Second, co-evolution should be tracked. If a module has high code churn but its tests have zero edits in the same changeset, something is wrong. Either the tests are robust enough to cover the changes (possible but unlikely for targeted unit tests), or the tests are stale and nobody noticed because they kept passing. The ratio of implementation change to test change is a measurable proxy for belief drift.
Third, a passing test against a changed dependency should be treated as suspect, not reassuring. When Service B deploys a new version, every test that encodes beliefs about B is potentially invalid regardless of whether it passes or fails. The pass/fail result is only meaningful after someone confirms that the test’s beliefs are still calibrated against the current version of reality.
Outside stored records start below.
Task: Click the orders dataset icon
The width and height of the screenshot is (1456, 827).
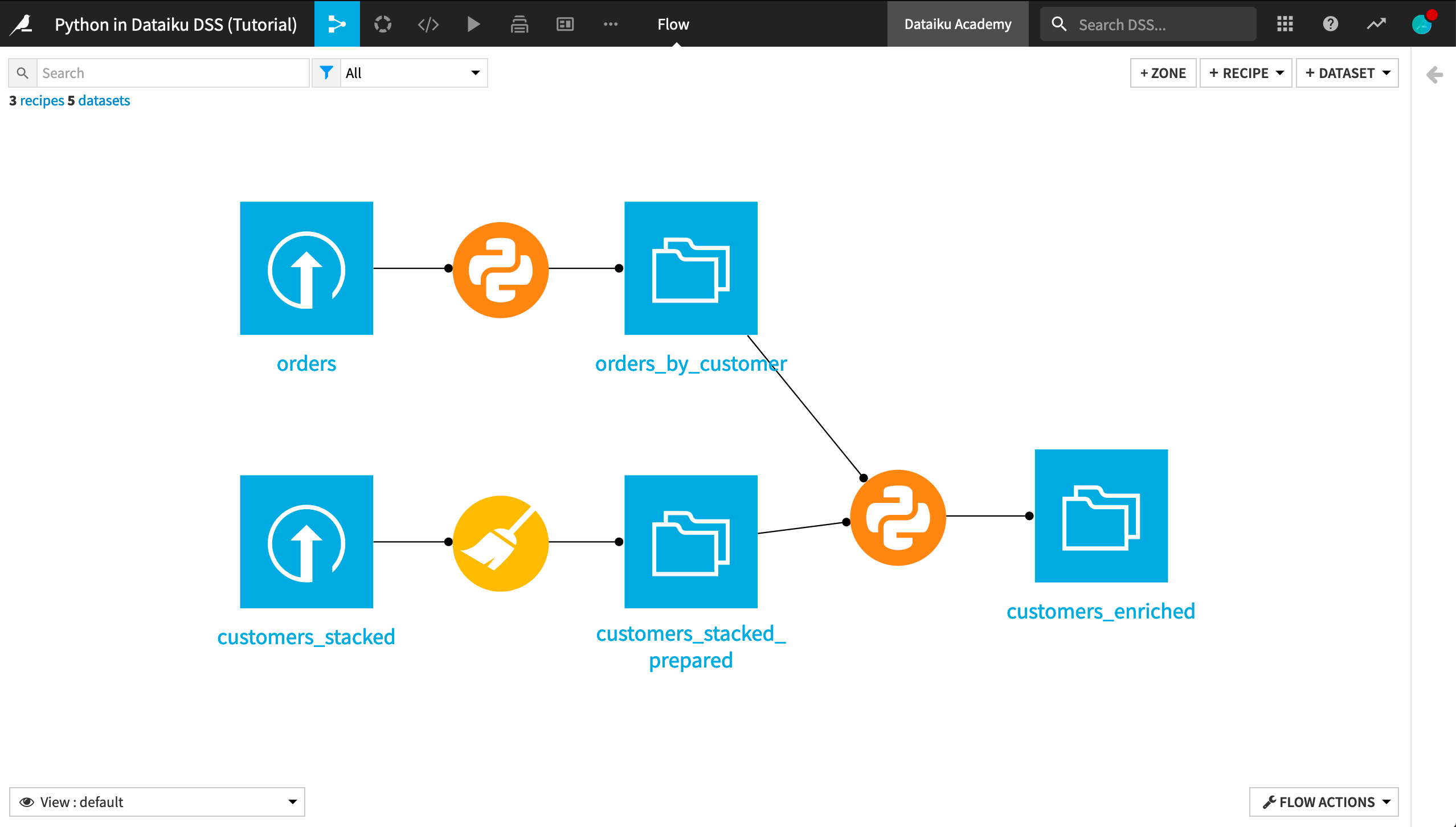Action: tap(306, 268)
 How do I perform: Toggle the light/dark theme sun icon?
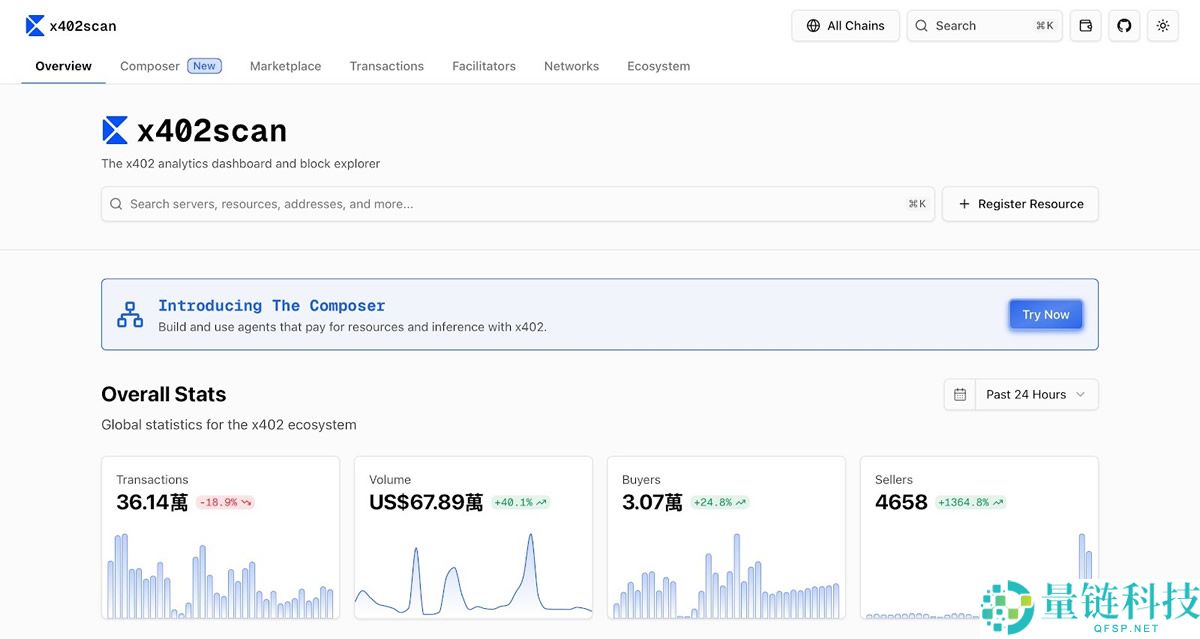tap(1162, 26)
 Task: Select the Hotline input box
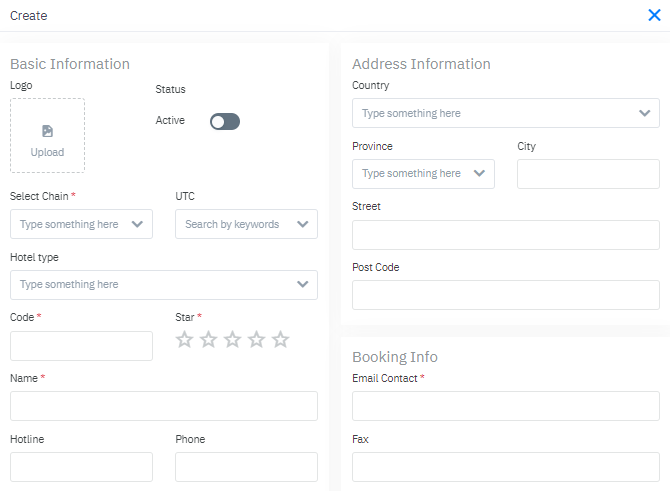81,467
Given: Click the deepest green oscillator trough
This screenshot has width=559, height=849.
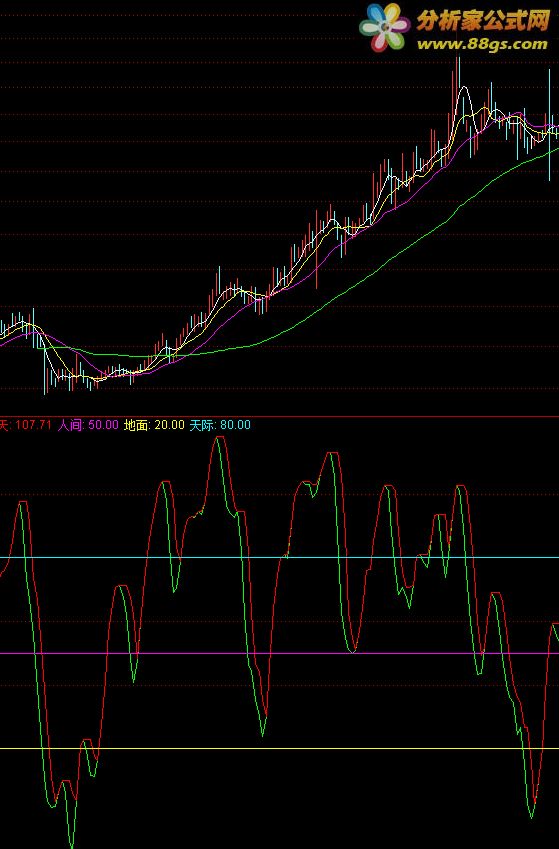Looking at the screenshot, I should [72, 843].
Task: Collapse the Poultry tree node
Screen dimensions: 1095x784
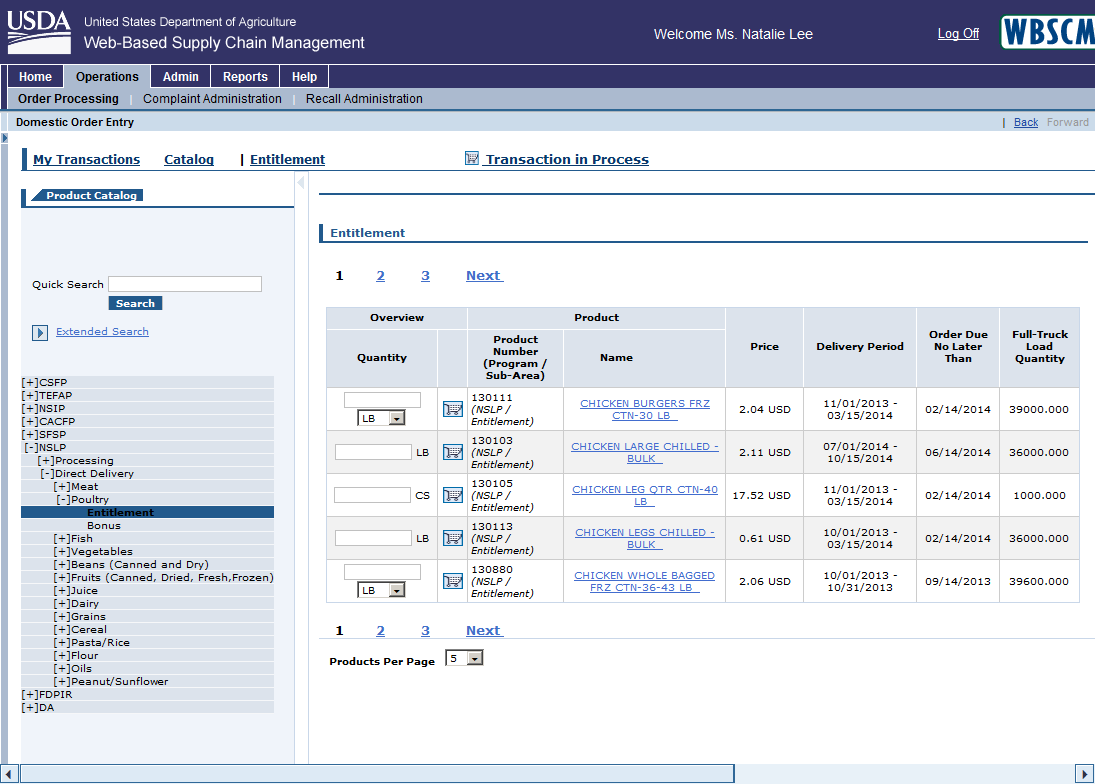Action: point(63,499)
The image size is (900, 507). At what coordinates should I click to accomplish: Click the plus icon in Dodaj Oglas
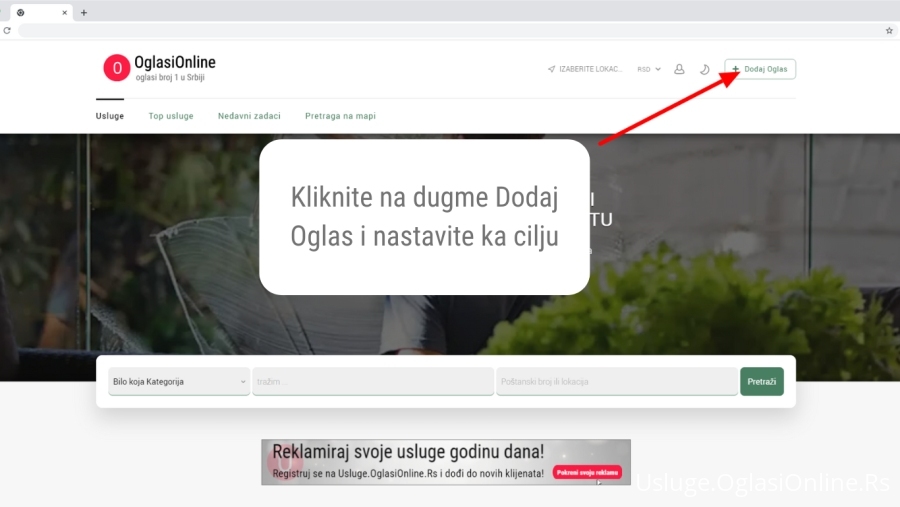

Finally, the test suite should not be the sole source of confidence. Runtime evidence – production traffic patterns, error rates, latency distributions – is another agent with its own beliefs, and those beliefs are calibrated against reality in a way that pre-deployment tests never can be. The test says “I believe B responds in under 200 milliseconds.” Production says “B responded in 850 milliseconds fourteen times in the last hour.” When these agents disagree, production wins.
None of this means tests are useless. It means they are partial. A test is one agent’s snapshot of one belief at one point in time. Treating that snapshot as ground truth is the error. The system is not correct because the tests pass. The system is coherent when the spec, the implementation, the tests, and production all agree. And coherence, unlike a green CI badge, is something you have to continuously earn.